For most workloads, these defaults are the right starting point. You only need to tune when you observe recall degradation on highly selective filters, or when you need to push latency lower on large indexes where brute-force is kicking in too often.
Quick Reference
Decision guide — start here:
1. How many documents does my filter match?
└─ Don't know?
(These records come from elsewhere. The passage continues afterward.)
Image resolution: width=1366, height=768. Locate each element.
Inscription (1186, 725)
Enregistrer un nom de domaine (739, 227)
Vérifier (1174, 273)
Run index.query(...) and check len(results) first.
2. Is len(results) < top_k?
└─ Yes → HNSW ran out of budget → add filter_boost_percentage (start at 25–40)
└─ No → recall is fine, no boost needed
3. Is latency too high?
└─ Yes, and filter matches many docs → lower prefilter_cardinality_threshold
(keep HNSW active for more queries)
└─ Yes, and filter matches few docs → nothing to do; brute-force on small sets is fast
4. Am I missing results I know should appear?
└─ Yes → raise prefilter_cardinality_threshold to force brute-force on your match setCode patterns:
# Default — works for most cases
index.query(vector=q, filter=[...])
# Large index, broad filters — keep HNSW in play more often
index.query(vector=q, filter=[...], prefilter_cardinality_threshold=1_000)
# Any index, selective filter — prefer exact brute-force
index.query(vector=q, filter=[...], prefilter_cardinality_threshold=100_000)
# HNSW path returning fewer than top_k — boost the exploration budget
index.query(vector=q, filter=[...], filter_boost_percentage=30)
# Compound filter — more discard → higher boost
index.query(vector=q, filter=[..., ..., ...], filter_boost_percentage=50)
# Combined — tune the switch point and the HNSW budget independently
index.query(
vector=q,
filter=[...],
prefilter_cardinality_threshold=5_000,
filter_boost_percentage=25,
)At-a-glance: which parameter does what
| Symptom | Parameter to adjust | Direction |
|---|---|---|
Queries returning fewer results than top_k | filter_boost_percentage | Increase |
| Brute-force too slow on large match sets | prefilter_cardinality_threshold | Decrease |
| Missing known relevant results | prefilter_cardinality_threshold | Increase |
| Compound filter degrading recall | filter_boost_percentage | Increase |
| Index is huge, filters are broad | prefilter_cardinality_threshold | Decrease |
prefilter_cardinality_threshold range: 1,000–1,000,000. filter_boost_percentage range: 0–100.